Brief:
Set down, word for word, the stretch of lines from the one containing "You are a computer-use agent. This" to the end of the records below.

Saved data entries
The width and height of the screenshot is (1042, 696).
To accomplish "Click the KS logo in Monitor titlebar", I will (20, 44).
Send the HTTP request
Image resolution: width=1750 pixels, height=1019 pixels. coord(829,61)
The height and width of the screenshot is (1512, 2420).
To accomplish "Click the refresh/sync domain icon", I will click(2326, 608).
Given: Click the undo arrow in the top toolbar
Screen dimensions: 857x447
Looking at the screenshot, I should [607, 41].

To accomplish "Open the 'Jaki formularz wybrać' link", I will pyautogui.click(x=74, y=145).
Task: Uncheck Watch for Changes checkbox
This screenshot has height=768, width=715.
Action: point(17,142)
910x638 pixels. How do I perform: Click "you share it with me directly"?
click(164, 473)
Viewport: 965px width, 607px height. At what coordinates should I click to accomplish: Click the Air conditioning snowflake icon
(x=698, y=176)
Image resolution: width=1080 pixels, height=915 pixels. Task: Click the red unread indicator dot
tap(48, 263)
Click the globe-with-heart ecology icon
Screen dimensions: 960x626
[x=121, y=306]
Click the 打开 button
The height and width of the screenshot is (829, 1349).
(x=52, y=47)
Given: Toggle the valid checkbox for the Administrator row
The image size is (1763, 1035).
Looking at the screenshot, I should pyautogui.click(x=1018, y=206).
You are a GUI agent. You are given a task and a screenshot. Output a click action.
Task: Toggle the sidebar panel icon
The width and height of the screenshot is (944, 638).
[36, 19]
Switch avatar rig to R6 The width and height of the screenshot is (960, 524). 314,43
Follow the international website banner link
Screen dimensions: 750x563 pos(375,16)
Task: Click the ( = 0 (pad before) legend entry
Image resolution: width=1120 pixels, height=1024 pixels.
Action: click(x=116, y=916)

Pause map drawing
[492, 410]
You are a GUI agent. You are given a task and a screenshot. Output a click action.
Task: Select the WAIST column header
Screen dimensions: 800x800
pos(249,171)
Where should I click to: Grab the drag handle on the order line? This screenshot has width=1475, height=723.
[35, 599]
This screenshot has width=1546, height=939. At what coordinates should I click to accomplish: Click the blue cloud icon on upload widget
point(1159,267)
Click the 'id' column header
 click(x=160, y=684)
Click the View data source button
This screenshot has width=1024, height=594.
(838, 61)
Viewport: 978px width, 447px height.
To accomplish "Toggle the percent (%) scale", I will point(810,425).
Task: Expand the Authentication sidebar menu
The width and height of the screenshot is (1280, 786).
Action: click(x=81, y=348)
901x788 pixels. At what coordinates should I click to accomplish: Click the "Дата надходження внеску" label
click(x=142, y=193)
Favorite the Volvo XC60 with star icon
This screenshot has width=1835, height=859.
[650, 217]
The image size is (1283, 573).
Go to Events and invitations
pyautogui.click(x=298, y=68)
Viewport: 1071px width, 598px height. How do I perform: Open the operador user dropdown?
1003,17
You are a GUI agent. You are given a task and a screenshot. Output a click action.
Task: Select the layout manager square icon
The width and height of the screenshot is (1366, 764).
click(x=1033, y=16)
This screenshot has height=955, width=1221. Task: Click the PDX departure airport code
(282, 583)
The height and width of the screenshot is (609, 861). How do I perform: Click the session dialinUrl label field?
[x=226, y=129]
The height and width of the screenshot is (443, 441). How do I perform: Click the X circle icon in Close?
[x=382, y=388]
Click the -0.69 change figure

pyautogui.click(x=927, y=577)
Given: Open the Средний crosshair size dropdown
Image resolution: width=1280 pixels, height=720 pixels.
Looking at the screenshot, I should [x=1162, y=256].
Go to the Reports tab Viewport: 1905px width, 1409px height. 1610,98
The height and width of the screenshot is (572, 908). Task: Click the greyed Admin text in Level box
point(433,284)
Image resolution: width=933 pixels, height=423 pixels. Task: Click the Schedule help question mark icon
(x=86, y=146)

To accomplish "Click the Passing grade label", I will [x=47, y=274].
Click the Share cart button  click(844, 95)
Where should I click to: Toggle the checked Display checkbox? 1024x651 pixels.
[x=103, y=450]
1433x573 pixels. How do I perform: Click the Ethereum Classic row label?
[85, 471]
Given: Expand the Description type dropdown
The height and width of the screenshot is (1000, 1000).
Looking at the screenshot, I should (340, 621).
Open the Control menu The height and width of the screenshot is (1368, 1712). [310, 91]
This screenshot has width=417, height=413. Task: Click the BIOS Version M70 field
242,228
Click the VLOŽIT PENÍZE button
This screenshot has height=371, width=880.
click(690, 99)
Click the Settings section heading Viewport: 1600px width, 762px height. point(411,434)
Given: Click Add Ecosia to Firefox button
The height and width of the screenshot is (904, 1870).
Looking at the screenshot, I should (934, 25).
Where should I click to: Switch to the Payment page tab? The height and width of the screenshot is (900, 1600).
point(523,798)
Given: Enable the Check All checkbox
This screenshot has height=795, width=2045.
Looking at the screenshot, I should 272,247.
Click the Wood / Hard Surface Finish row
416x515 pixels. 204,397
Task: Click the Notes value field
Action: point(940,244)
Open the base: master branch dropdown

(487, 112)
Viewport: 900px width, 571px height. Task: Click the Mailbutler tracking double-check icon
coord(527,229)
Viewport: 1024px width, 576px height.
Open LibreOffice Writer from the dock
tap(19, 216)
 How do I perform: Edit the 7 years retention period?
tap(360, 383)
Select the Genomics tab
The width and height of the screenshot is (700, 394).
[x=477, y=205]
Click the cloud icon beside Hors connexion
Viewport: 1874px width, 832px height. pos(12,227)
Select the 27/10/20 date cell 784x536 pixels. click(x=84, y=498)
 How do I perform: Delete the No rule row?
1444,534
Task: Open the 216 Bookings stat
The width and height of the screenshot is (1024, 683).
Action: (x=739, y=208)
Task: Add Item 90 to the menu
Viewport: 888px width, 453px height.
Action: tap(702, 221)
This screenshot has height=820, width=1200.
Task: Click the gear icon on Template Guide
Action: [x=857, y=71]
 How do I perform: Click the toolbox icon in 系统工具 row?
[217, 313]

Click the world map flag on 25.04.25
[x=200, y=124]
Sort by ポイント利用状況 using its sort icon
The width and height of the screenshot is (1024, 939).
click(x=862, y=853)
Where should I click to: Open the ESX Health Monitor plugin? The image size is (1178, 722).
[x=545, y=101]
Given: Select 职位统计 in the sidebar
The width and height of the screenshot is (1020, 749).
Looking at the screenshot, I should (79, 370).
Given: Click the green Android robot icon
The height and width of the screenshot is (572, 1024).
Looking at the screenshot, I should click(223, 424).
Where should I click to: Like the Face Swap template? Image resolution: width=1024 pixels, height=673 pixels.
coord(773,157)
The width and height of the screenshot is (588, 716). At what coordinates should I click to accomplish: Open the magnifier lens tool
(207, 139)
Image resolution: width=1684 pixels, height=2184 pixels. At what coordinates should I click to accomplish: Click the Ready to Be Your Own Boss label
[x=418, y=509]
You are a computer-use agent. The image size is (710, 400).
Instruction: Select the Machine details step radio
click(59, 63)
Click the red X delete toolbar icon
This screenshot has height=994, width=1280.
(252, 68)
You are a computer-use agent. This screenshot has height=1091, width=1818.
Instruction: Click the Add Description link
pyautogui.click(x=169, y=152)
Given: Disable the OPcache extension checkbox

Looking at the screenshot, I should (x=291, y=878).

Solution for this exercise:
You are a computer-use agent. This screenshot has height=1091, width=1818.
Instruction: Click the Add Description link
pyautogui.click(x=169, y=152)
Given: Disable the OPcache extension checkbox

Looking at the screenshot, I should (x=291, y=878).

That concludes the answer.